The power of knowledge or …All about the Lucciole by Elena Bellantoni // solo show
Exhibitions, Italy, Pescara, 10 October 2015
«Perhaps my best years are gone. When there was a change of happiness. But I wouldn’t want them back. Not with the fire in me now. No, I wouldn’t want them back»[1]
Samuel Beckett
«In the early 1960s, with the pollution of the air, and above all in the countryside with the pollution of the water (the blue streams and the transparent sunbeams), the fireflies began to disappear. This phenomenon was lightning quick and striking.
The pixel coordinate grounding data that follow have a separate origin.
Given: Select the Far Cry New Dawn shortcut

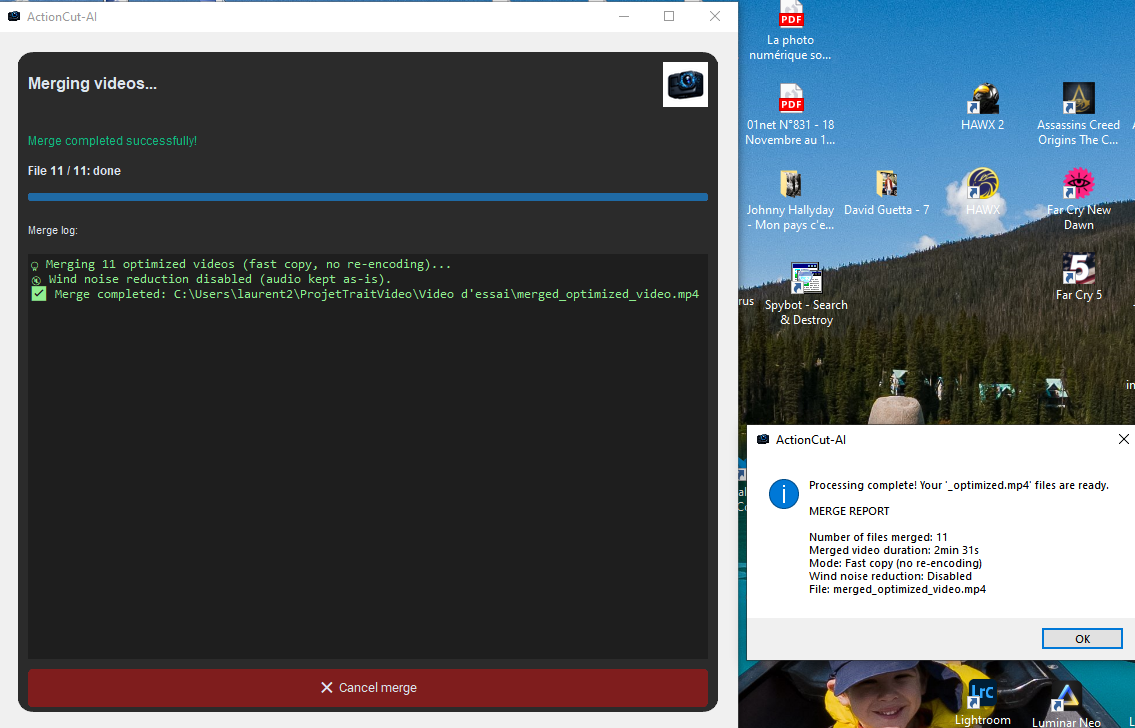Looking at the screenshot, I should (1078, 199).
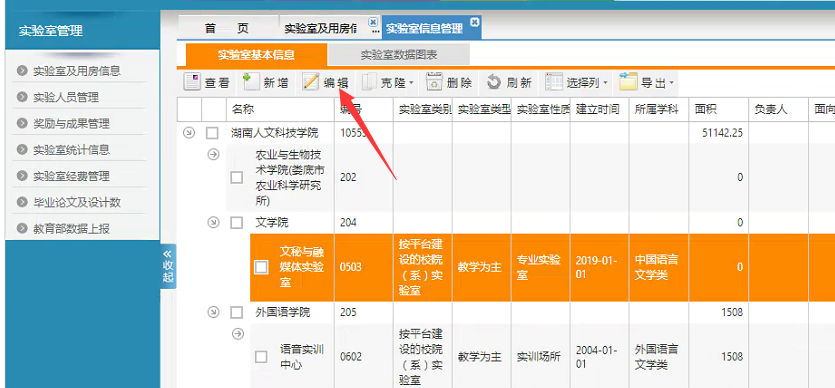Open 教育部数据上报 sidebar link
Screen dimensions: 835x388
click(x=71, y=229)
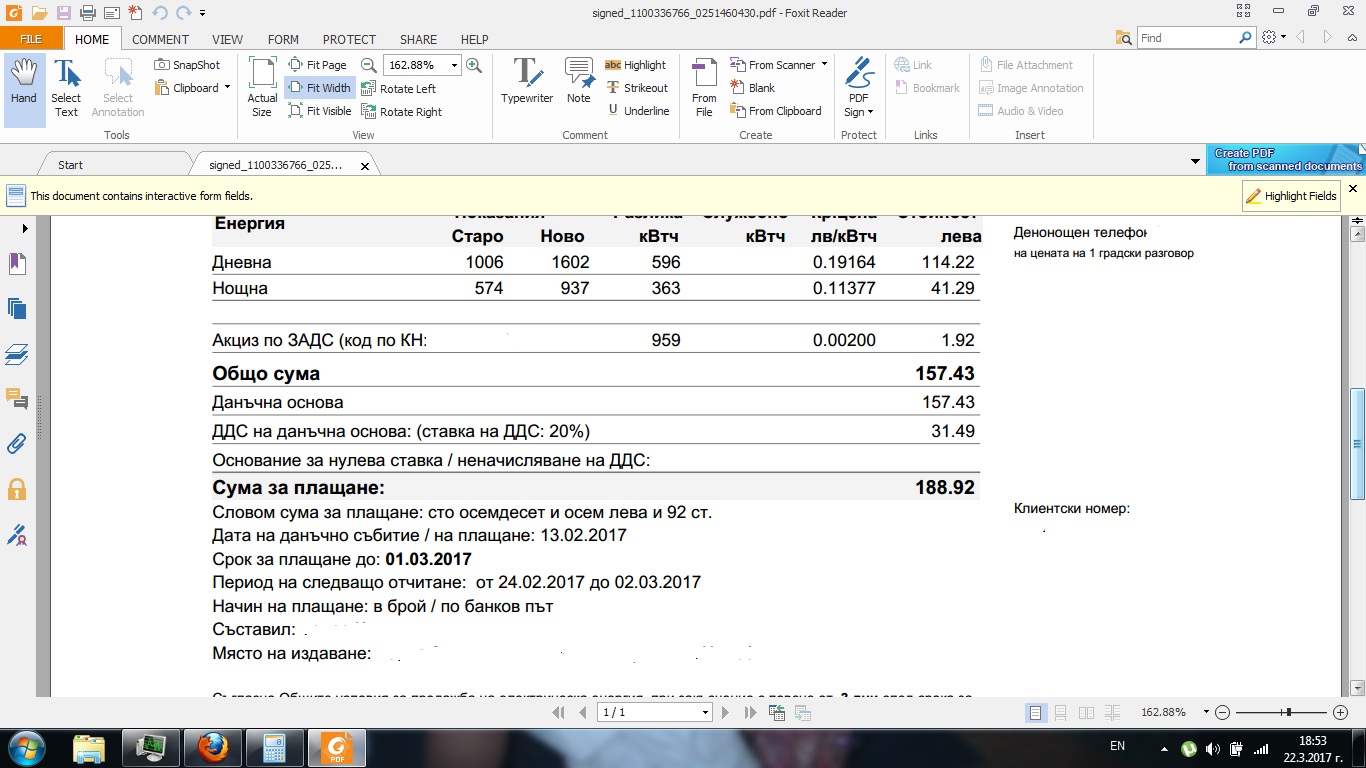The image size is (1366, 768).
Task: Open the page number dropdown
Action: (705, 712)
After a few years they were not there anymore (Now they are just a (rather excruciating) memory of the past: and an old man who has such a memory cannot identify himself as a young man in the youths of today and therefore cannot have the lovely regrets of time gone by)»[2]. By using this apocalyptic consideration by Pier Paolo Pasolini (the original critique of the society of neo-hedonist development and a metaphor of a highly perceived and alarming void of power in Italy) as her point of departure, Elena Bellantoni opens a new page of her creative diary to bring life to a comprehensive analysis of the past forty years in history that have transformed Giacomo Leopardi’s formossisima woman into a territory oppressed by political apathy, into a state of neglect and a political environment deprived of any content. Almost as if she were recovering the fireflies (hopes) lost in a maelström of indifference, Bellantoni traces a path that aligns spectators with a dialectic process where the present and past are in constant touch – where the preservation of collective memory fuses with its individual itinerary and where the metaphysical fluctuation of things (much like Kierkegaard’s turning night into day) evokes those small intermittent lights of the night.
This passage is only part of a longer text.